Several of my kids also work on those weird hours. It’s funny how we’re all up well into the night working on our projects. I’ll jump on Facebook and see one or more of them logged in. We might have a quick chat, we might not. But it’s kind of nice to know that there are other people who share my predilection for working at odd times.
But the other side of the equation is that the world expects me to get things done on their schedule. Most businesses are open the 8a-5p timeframe. No matter the company size, there are a lot of people who are only available during “normal” business hours.
But that brings me to my dilemma. I have a really rough time from 2p – 3p every day. It doesn’t matter what timezone I’m in. It doesn’t matter what I’ve been doing during the day. It doesn’t matter what I’m doing at that time. Heck, I could be running (ok, “slogging” is the correct term, but let me just dream of “running”) another half-marathon. It doesn’t matter. My body decides that it’s time to sleep. Drooping eyelids. Yawns. Those weird pre-bedtime aches and their associated stretches. The whole package. My kids have always gotten out of school between 2p and 3:30p. I’m terrified that I’ll fall asleep at my desk (it wouldn’t be the first time) and I’ll miss picking up one or more of them. That doesn’t look good on the Hectic Dad resume (e.g. Left child at school until called), and you take a lot of heat for it. At least so I’ve heard.
So for years, I’ve worked to conquer this problem. I’ve pumped caffeine. I’ve tried exercise. I set alarms out my ears. I’ve used every trick in the book to keep myself engaged during that timeframe.
Most of all, I’ve beat myself up about it. I’ve berated myself for having such a weird internal clock. I’ve pummeled my ego to the point of near depression about it.
And while trying to work through that energy slump, I’ve had some of the most unproductive, unrewarding, rotten experiences imaginable. And to balance it out, I feel guilty when I’m doing productive work and the clock hits midnight. I figure “should” be in bed, so I often shut down my productive work and go to bed. I can fall asleep whenever, so that’s not a problem, but I know deep in my psyche that I’m wasting my most productive hours sleeping.
But a couple months back I was listening to a podcast by one of two podcasters that really changed my life. My Hectic Life won’t let me re-listen to all the episodes to find the segment. But I can guarantee that if you listen to the first year’s worth of podcasts from either Erik Fisher’s Beyond the ToDo List or Pat Flynn’s Smart Passive Income, you’ll hear what I heard.
And what I heard changed my life. I discovered that it’s OK to work on a different time schedule. It’s OK to have times that are creative and times that aren’t. I realized that it was “normal” to have a different rhythm to your life.
And it was liberating. You’d figure at 50 years of rolling around on the Earth that I wouldn’t need somebody else to tell me it’s OK to have a different time schedule. But I needed to discover through someone else’s words.

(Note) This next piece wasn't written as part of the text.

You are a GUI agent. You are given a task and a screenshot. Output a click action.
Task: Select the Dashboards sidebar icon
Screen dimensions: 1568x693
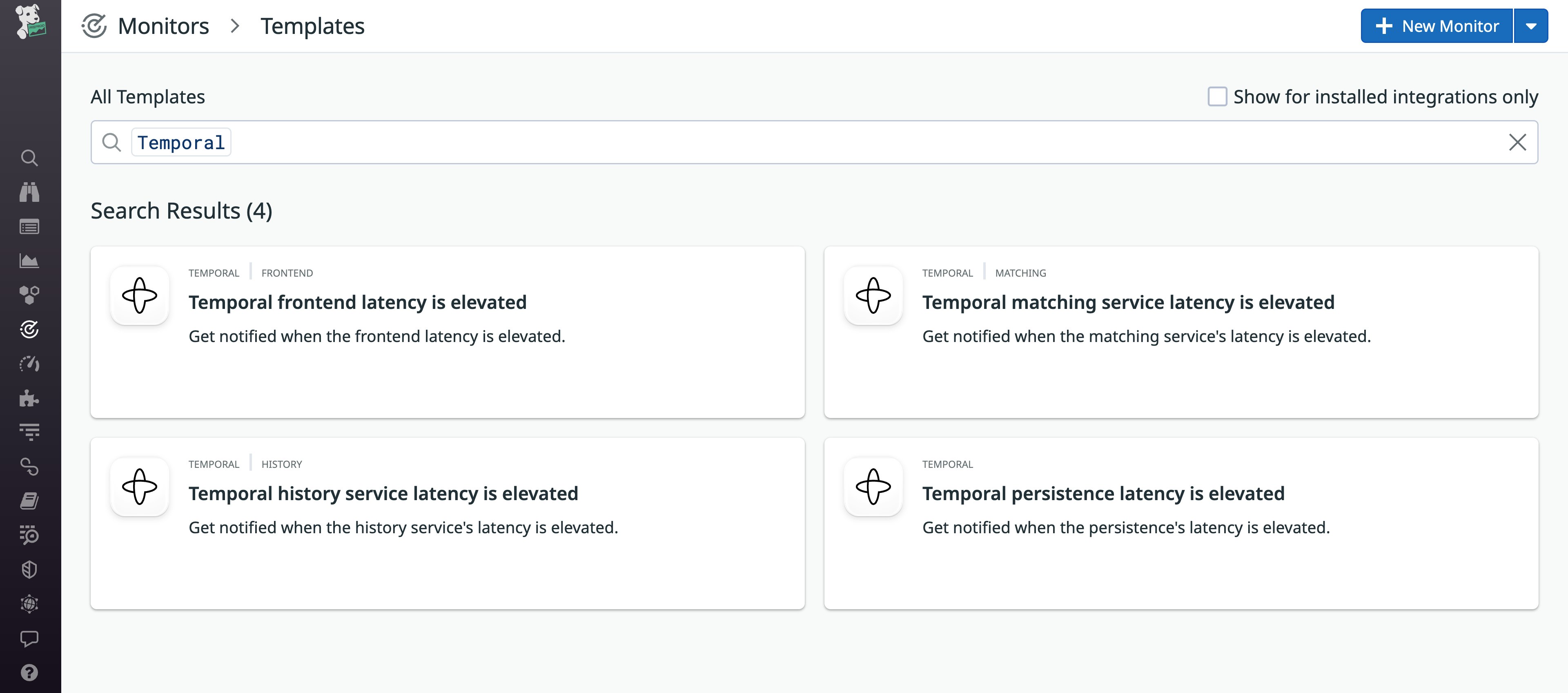click(30, 260)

What it’s meant to me is that I embrace my level of creativity each day, and each hour. If I’m not getting content generated, doing good work, or whatever, then I find something else to do. It’s not like we lack dirty dishes or laundry to be folded. Why do those during my “good time”, when I can just as well do them in my “bad times”. I’ve also discovered that if I do something kinetic during the 2p – 3p window, then I’m not as likely to fall asleep and miss my school pickup. So it’s a win-win.
So after 50 years of battling my own circadian rhythm, I’ve come to terms with the fact that my internal clock doesn’t match the external clock of American business. And the funny thing is…I’m OK with that.
Sure took me a long time to get comfortable with this concept though!